What is remarkable about the activity in these three instruments, however, is that they are currently pricing in levels of calm in these currency pairs over the next three months that have rarely, if ever, actually been seen in the past. USD/JPY has only fleetingly seen such low levels of volatility in the spot price on two occasions in fifteen years (the start of February 1993 and late October 1996) while in cable the current implied level of volatility for the spot price over the next three months has only been seen once in past decade and a half (mid-October 1996).

Most remarkable of all though is the current 5.5% 3-month at-the-money-forward implied volatility in EUR/USD given that the lowest level recorded for the historical volatility of EUR/USD (or its components prior to 1999) from 1992 onwards was 6.54% (in October 1996). In other words the EUR/USD currency options market is currently forecasting that the next three months will be the quietest on record for this currency pair by some considerable margin. (Emphasis added)

Well, things changed a bit today.  On an absolute level, volatility no doubt remains fairly low.   However, it is a bit higher than it was – and both the yen and swiss franc rallied after a small correction in the Chinese equity market triggered a general bout of risk aversion.

One interesting point: the dollar didn’t benefit from today’s flight to quality.   Fair enough.   The currencies of countries with big current account deficits facing a shortfall in private inflows aren’t classically considered the gold-standard by those looking for a safety.  

That though is a bit different than last spring, when the dollar did benefit for a while from the flight out of emerging markets in May (more here).   I think Macro man probably has this story right: after the April 2006 G-7 communique (the one that briefly made Dr. Roach an optimist) some big players started to bet that the dollar would fall.   In practice, that meant that they ended up using the dollar to finance their high-carry bets on Turkey and Brazil.    Or to finance their bets on Turkish, Brazilian and Russian equities.   When those bets unwound in May and June, the dollar got a bit of a boost.   Today, though, it was the yen that got the big boost.  Bloomberg

The yen also advanced 4.1 percent against the Turkish lira, 3.9 percent versus the South African rand and 2.8 percent against Iceland's krona as investors shunned riskier assets in emerging markets following a rout in Chinese stock market shares.
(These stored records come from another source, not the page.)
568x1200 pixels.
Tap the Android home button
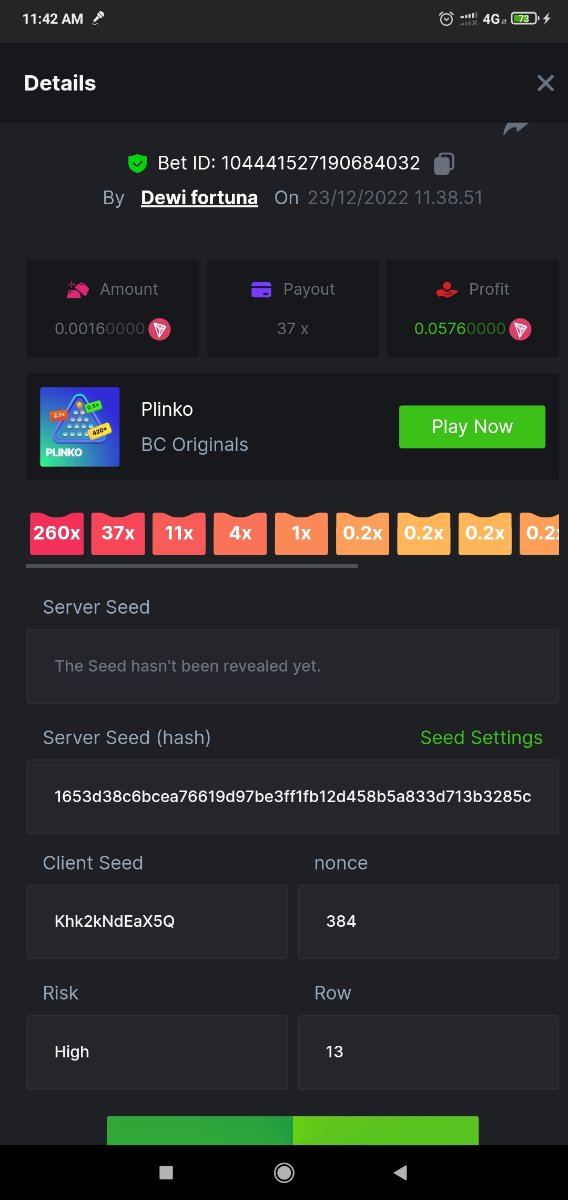[284, 1172]
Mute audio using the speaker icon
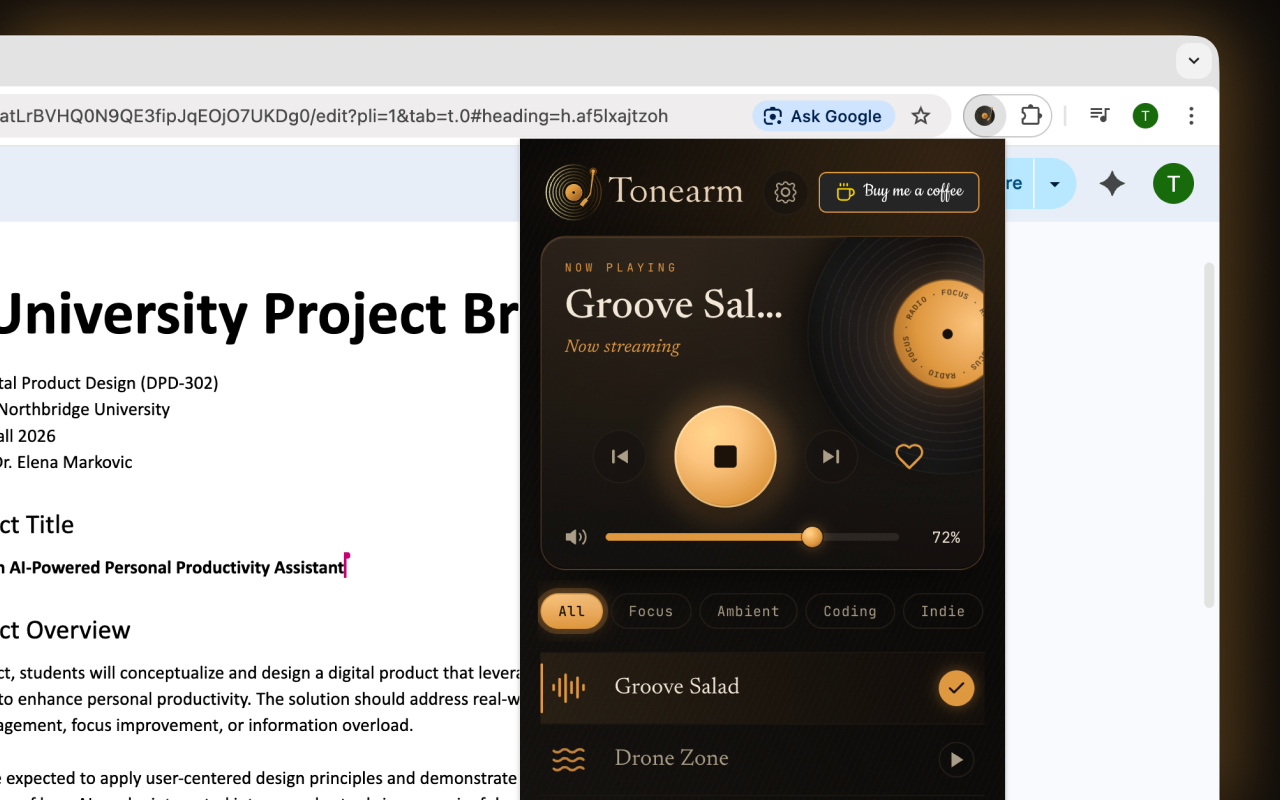 576,537
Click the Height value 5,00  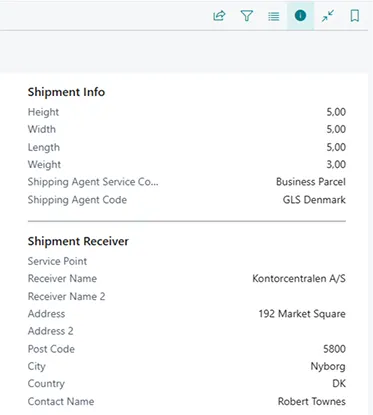[336, 112]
Yet more circumstantial evidence that leveraged bets on the emerging world right now are – or were -- financed not with dollars but with yen and swiss franc.

UPDATE, February 28th:  A bit more on the last point -- namely the use of the yen to finance bets in a range of risky assets -- from Simon Derrick:

USD/JPY’s 2.19% fall, understandably enough, captured a great deal of the attention yesterday given that this was the pair’s 6th largest daily decline this decade, dwarfing the somewhat anaemic 0.44% rally seen in EUR/USD. However, it is on the JPY crosses that the really interesting story emerged. GBP/JPY, for example, managed to stage its largest daily decline since May 2001, losing a substantial 2.27% before making a modest (0.4%) recovery overnight. AUD/JPY and NZD/JPY were even more extreme, losing 2.89% (the largest drop since 2002) and 3.72% (the largest daily move we have a record of) respectively. ZAR/JPY collapsed by 4.46% (the largest decline since early 2004) while HUF/JPY dropped a slightly more modest 3.48%. In short then yesterday was not about the USD at all but rather about the use of the JPY as a funding currency to invest in a variety of high yielding (and, in some cases, relatively illiquid) currencies and what happens to these trades when risk appetite declines.

Emphasis added.  Derrick goes on to note that even after the correction yesterday, insurance against big moves in the $/ yen is quite cheap.  I agree.

NOTE: I edited the first paragraph of this post to clarify that I was referring to the yen's weakness against the currencies of other established economies.  All the G-3 currencies are in some sense strong relative to most emerging currencies.  Some (the euro) are just stronger than others (the yen).